When Una made a discovery that she knew would appall her father, she and Ravi made a desperate plan, that they hoped would allow them to escape from the worst of the fallout. It didn’t occur to either of them that while Sir Edward might be happy to allow his daughter to ‘sulk’ for a while he still considered her a child and would act as soon as he realised that anything might be amiss.
The events that played out would be a painful coming of age for Una.
I was caught up with her from the very first, I understood her feelings and her actions, and my concern grew as the story progressed. That story had a wonderful understanding of the complications of family life, the awkwardness of the stage of life between childhood and adulthood, the intensity of first love, and the pain that learning more about how people are and how the world works. I couldn’t doubt for a moment that Rumer Godden understood and that she care; and she made me understand and care very deeply.
Her characterisations were deep and complex, and this was a story of real fallible people. Even Miss Lamont, who could be considered the villain of the piece, was a woman who could make me feel care and concern. She was mixed race, she didn’t fit into English or Indian society, and so her life had been a struggle and she had to hold on to the wonderful and unexpected chance that she had been offered. In contrast, Hem was lovely.

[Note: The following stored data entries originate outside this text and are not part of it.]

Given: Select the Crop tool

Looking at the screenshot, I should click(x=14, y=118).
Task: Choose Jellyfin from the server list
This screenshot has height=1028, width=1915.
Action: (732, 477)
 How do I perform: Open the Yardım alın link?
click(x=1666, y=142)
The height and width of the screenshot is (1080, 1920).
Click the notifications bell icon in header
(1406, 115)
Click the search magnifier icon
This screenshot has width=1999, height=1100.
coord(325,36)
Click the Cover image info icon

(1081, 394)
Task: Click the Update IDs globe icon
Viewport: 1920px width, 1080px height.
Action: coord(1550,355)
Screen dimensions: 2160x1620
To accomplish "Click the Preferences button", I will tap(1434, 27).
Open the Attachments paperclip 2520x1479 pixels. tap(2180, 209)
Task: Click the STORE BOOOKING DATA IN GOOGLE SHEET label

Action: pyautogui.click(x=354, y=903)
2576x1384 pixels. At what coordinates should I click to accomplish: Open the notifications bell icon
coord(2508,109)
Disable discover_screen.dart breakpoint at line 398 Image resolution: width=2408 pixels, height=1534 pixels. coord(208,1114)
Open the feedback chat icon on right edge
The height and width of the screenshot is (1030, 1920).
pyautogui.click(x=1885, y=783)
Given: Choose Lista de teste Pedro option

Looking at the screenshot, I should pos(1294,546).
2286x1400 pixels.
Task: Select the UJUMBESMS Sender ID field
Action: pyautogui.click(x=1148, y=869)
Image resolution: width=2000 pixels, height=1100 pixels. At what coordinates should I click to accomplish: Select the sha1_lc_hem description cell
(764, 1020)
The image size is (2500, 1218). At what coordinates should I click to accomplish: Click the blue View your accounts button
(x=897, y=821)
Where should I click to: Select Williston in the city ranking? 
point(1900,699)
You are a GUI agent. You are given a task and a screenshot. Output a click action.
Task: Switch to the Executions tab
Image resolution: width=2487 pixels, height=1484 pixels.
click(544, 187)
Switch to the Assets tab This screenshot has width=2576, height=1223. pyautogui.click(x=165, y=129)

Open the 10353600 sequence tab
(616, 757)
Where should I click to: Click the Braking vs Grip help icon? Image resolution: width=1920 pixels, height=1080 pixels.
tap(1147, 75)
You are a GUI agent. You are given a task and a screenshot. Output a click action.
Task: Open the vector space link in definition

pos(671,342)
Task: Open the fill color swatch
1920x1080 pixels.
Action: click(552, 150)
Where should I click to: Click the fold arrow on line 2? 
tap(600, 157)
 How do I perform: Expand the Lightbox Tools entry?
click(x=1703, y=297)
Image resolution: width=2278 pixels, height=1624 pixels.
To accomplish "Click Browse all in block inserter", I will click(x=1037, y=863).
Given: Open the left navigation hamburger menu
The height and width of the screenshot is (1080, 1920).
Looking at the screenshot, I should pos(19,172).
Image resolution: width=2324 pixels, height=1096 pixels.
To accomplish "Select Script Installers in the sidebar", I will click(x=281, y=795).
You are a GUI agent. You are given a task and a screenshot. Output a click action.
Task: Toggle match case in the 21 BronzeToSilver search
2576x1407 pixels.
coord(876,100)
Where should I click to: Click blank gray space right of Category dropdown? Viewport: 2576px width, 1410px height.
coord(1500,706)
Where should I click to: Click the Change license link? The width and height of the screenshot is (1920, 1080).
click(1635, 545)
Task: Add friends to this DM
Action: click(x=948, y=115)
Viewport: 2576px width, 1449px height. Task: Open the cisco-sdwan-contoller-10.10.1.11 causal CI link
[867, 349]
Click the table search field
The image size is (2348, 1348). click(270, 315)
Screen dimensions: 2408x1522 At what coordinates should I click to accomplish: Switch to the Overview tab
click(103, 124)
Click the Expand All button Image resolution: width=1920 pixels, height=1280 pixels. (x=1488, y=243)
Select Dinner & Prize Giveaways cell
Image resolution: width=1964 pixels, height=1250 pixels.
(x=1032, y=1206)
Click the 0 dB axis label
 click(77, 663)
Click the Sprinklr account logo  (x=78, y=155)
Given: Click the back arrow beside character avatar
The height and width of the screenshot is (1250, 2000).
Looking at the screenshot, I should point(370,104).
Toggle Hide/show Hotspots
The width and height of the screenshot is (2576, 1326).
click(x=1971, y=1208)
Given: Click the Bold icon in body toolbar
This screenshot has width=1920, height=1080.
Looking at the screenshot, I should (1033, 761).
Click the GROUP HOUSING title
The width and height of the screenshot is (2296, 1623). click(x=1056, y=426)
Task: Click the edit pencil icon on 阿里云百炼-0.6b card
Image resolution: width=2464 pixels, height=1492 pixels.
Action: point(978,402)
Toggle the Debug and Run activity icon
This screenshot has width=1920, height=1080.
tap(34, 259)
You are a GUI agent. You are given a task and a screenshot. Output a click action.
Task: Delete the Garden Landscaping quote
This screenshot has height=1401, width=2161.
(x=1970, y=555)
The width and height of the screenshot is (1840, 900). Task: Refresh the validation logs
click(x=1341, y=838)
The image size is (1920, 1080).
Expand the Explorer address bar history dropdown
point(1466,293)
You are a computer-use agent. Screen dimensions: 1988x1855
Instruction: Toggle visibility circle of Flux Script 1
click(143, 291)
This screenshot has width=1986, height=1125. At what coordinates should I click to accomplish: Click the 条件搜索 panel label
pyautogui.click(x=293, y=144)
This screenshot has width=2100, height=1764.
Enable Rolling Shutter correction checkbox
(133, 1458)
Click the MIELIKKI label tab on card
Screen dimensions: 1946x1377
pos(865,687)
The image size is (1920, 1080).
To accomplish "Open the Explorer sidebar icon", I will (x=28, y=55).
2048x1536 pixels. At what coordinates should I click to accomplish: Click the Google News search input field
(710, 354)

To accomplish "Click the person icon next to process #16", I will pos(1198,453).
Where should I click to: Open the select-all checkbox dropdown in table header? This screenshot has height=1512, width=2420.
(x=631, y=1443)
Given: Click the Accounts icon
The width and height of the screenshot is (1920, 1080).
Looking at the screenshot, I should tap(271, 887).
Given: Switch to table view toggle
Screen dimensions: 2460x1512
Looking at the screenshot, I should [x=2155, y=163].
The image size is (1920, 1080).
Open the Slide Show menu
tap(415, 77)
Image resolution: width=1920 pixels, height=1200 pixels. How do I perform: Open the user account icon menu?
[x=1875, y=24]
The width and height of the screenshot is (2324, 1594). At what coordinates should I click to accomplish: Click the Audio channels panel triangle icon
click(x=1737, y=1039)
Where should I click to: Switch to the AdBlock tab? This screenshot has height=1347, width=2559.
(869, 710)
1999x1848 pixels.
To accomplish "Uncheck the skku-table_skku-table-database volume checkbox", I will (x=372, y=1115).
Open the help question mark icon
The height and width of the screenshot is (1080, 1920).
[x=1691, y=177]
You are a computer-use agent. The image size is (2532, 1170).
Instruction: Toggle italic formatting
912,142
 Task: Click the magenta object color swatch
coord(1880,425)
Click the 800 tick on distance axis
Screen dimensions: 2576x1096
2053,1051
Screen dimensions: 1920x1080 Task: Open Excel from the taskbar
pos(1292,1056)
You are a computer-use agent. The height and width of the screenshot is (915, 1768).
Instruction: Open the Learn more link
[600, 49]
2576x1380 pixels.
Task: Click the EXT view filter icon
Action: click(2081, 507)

He was a little older and wider than his friend, his advice was almost invariably ignored, but he would remain the truest and most thoughtful of friends to both Ravi and Una.
The prose is rich and evocative; the attention to detail is exactly right; but above all this is a human drama, and that drama felt so real that I might have been looking into the lives of people who really lived and breathed for a short but significant spell in their lives.